Time heals several things, but not the speed fever. As someone grows older, the body may soften, reflexes may decline, but the passion for riding – and racing – is often immortal. Former WSBK champion Carlos Checa knows it first-hand. The retired Ducati rider-turned-brand-ambassador resurfaced in the WSBK paddock, where he paid a visit during the fourth round of the championship in Imola. His elegant demeanor and friendly smile have not changed. The only visible aesthetic difference from last year when he suffered a career-ending hip injury was a few extra white hairs. Psychologically, however, the Spaniard is not nearly the same as the old charging bull who enjoyed a second youth on production bikes after a long stint with prototypes.

"As far as I'm concerned, a racing career resembles a book, and mine has reached the final page," said Checa, commenting on the upcoming tests in Mugello scheduled for former colleagues and rivals Max Biaggi and Troy Bayliss. "That said, I'm not judging whoever is keen to resume riding at high levels. It's just me, and I no longer have the motivation and enthusiasm necessary to test and develop a bike. After so many years, racing is part of my DNA, but I would only do it for fun."

At the age of 41, Checa is enjoying a "buen retiro" (happy retirement), keeping himself busy with many hobbies and still conducting an active life. Still, practicing sports for fun is radically different from competing officially. "Training to be a racer is much harder than what it may seem from looking at pictures or a TV," he added. "I haven't been on track since I quit, even though I've been enjoying riding my Ducati Diavel and trials bikes. The instinct is still there, but I no longer have the mentality to go back in full swing. You only live once, and there are many new things for me to discover. The opportunity to observe the racing world from an outside perspective is mentally stimulating, and it is more than enough for me."

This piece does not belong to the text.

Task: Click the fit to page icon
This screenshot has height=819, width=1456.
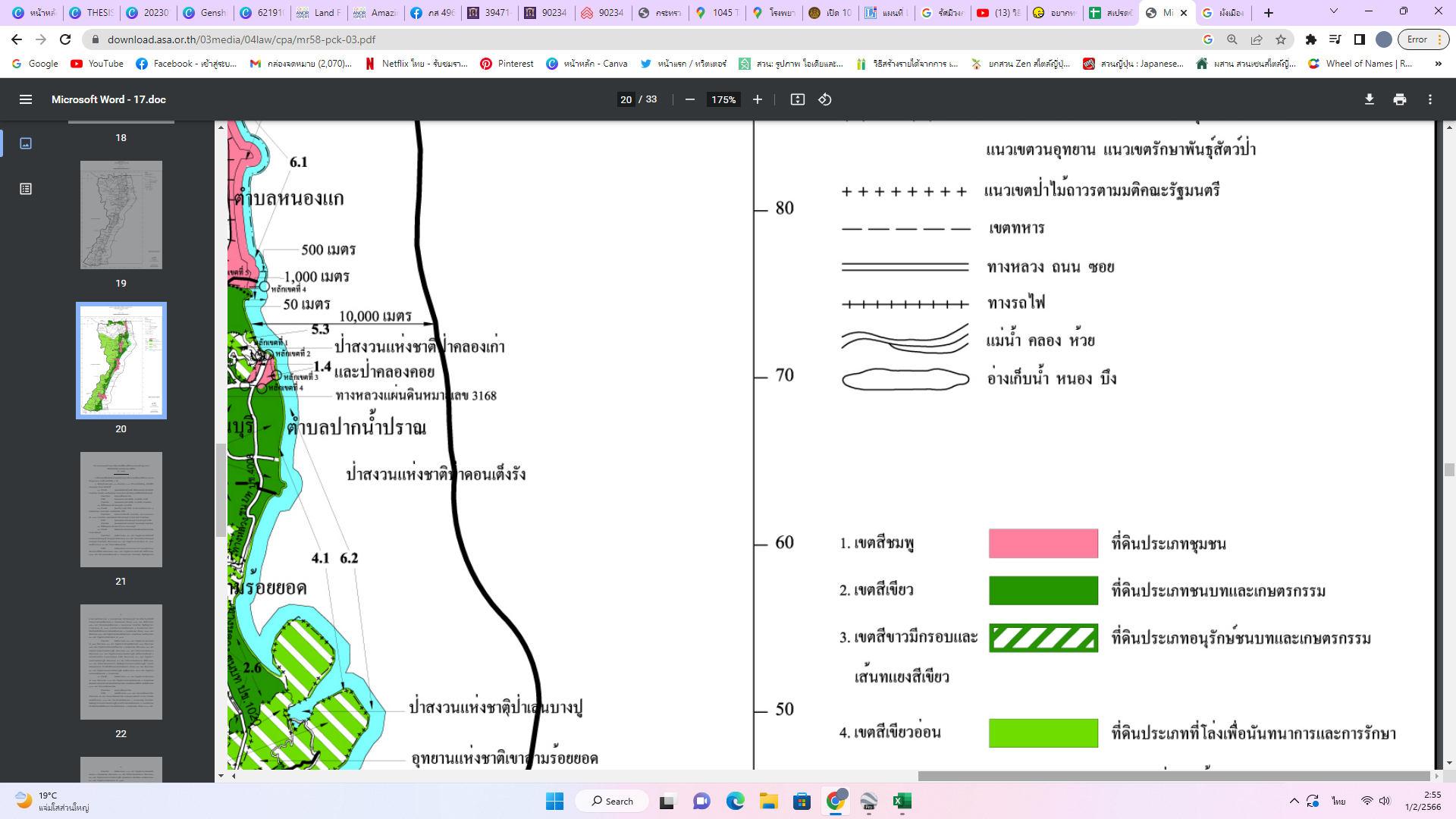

Not surprisingly, Checa is keeping a close eye on the championship that granted him his sole world title in 2011. "I went to Jerez last week-end for MotoGP, but the WSBK paddock is like a second home for me, and the people I've worked with are like family. I think Tom Sykes is still the number one favorite, but Marco Melandri and Sylvain Guintoli have lots of potential as well. Clearly, in my heart I'm cheering for Ducati riders. The Panigale has improved a lot this year, both with the engine and electronics. Both Davide (Giugliano) and Chaz (Davies) look really comfortable on the bike."

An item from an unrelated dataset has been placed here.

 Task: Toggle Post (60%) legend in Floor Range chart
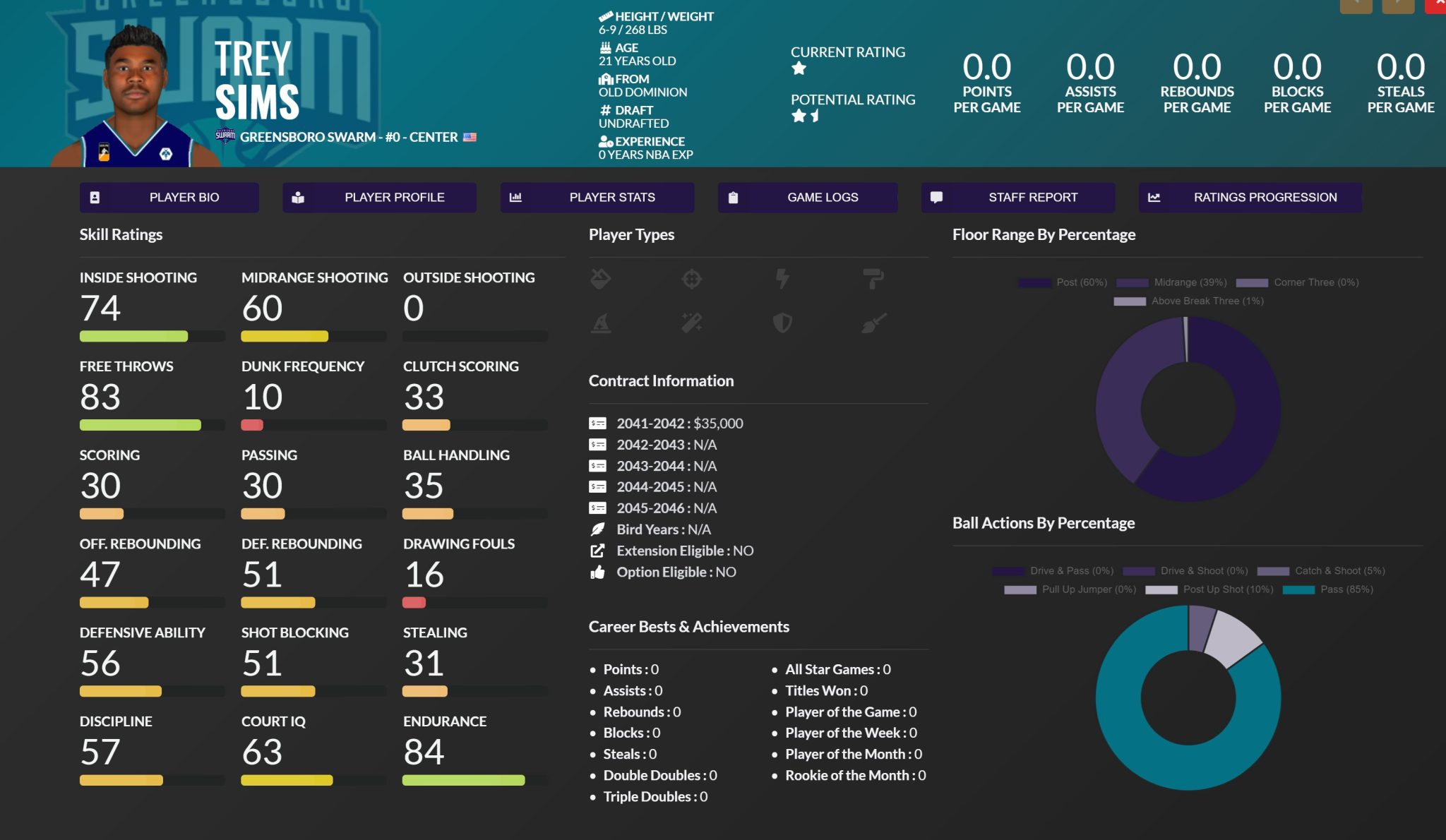click(x=1063, y=282)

As, some might say, he does in plain clothes. While his old, usual attire comprised of leathers and helmet is collecting some dust in the closet – the injured hip still hinders his overall mobility – Checa has been experimenting with a different kind of thrill.

"I'm in the process of getting a (pilot’s) license to fly light aircraft," he confessed. "I'm taking the exam on Monday, but Melandri (who shares the same passion) is already pushing me to fly together (laughs). It feels weird, after all these years on track, to come back and relive all the successes and failures, all the lessons I've learned and all the people I've met. I realized I've established some pretty strong ties."

Those bonds, as shown by the tokens of affection from the public and insiders, are more than likely to last for quite a while, with or without Checa's presence on track. After all, being a racer is a life-long affair.